- **TASK GOAL**:
Copy out every one of the entries below, reproducing each line with no changes.

- **Data records**:
## begin

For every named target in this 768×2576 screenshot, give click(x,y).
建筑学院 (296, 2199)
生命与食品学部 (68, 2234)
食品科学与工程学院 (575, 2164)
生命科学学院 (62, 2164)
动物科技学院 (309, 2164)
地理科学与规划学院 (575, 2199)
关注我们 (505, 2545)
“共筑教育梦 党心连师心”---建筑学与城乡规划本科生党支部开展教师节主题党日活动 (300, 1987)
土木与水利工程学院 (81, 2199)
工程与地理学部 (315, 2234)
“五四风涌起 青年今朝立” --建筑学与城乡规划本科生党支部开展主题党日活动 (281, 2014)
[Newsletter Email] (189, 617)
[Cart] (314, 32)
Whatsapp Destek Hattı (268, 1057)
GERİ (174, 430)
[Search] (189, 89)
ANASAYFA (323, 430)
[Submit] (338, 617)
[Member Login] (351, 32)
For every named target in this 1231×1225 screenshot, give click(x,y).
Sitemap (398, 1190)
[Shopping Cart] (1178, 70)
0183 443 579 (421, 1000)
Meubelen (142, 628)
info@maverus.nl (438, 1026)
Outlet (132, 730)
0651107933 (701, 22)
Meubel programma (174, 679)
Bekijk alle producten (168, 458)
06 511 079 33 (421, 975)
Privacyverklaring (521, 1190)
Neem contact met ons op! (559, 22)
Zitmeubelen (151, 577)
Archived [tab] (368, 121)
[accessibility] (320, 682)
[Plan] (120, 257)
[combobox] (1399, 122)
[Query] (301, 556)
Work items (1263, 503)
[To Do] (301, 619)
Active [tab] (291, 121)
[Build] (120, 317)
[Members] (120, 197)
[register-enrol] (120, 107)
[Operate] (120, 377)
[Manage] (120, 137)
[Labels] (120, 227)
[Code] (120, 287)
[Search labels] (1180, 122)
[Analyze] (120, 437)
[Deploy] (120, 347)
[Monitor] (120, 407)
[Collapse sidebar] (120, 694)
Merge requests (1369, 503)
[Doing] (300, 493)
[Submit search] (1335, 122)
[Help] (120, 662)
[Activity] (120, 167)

## end

- **COMPLETED TASK**:
For every named target in this 768×2576 screenshot, give click(x,y).
建筑学院 (296, 2199)
生命与食品学部 (68, 2234)
食品科学与工程学院 (575, 2164)
生命科学学院 (62, 2164)
动物科技学院 (309, 2164)
地理科学与规划学院 (575, 2199)
关注我们 (505, 2545)
“共筑教育梦 党心连师心”---建筑学与城乡规划本科生党支部开展教师节主题党日活动 (300, 1987)
土木与水利工程学院 (81, 2199)
工程与地理学部 (315, 2234)
“五四风涌起 青年今朝立” --建筑学与城乡规划本科生党支部开展主题党日活动 (281, 2014)
[Newsletter Email] (189, 617)
[Cart] (314, 32)
Whatsapp Destek Hattı (268, 1057)
GERİ (174, 430)
[Search] (189, 89)
ANASAYFA (323, 430)
[Submit] (338, 617)
[Member Login] (351, 32)
For every named target in this 1231×1225 screenshot, give click(x,y).
Sitemap (398, 1190)
[Shopping Cart] (1178, 70)
0183 443 579 (421, 1000)
Meubelen (142, 628)
info@maverus.nl (438, 1026)
Outlet (132, 730)
0651107933 (701, 22)
Meubel programma (174, 679)
Bekijk alle producten (168, 458)
06 511 079 33 (421, 975)
Privacyverklaring (521, 1190)
Neem contact met ons op! (559, 22)
Zitmeubelen (151, 577)
Archived [tab] (368, 121)
[accessibility] (320, 682)
[Plan] (120, 257)
[combobox] (1399, 122)
[Query] (301, 556)
Work items (1263, 503)
[To Do] (301, 619)
Active [tab] (291, 121)
[Build] (120, 317)
[Members] (120, 197)
[register-enrol] (120, 107)
[Operate] (120, 377)
[Manage] (120, 137)
[Labels] (120, 227)
[Code] (120, 287)
[Search labels] (1180, 122)
[Analyze] (120, 437)
[Deploy] (120, 347)
[Monitor] (120, 407)
[Collapse sidebar] (120, 694)
Merge requests (1369, 503)
[Doing] (300, 493)
[Submit search] (1335, 122)
[Help] (120, 662)
[Activity] (120, 167)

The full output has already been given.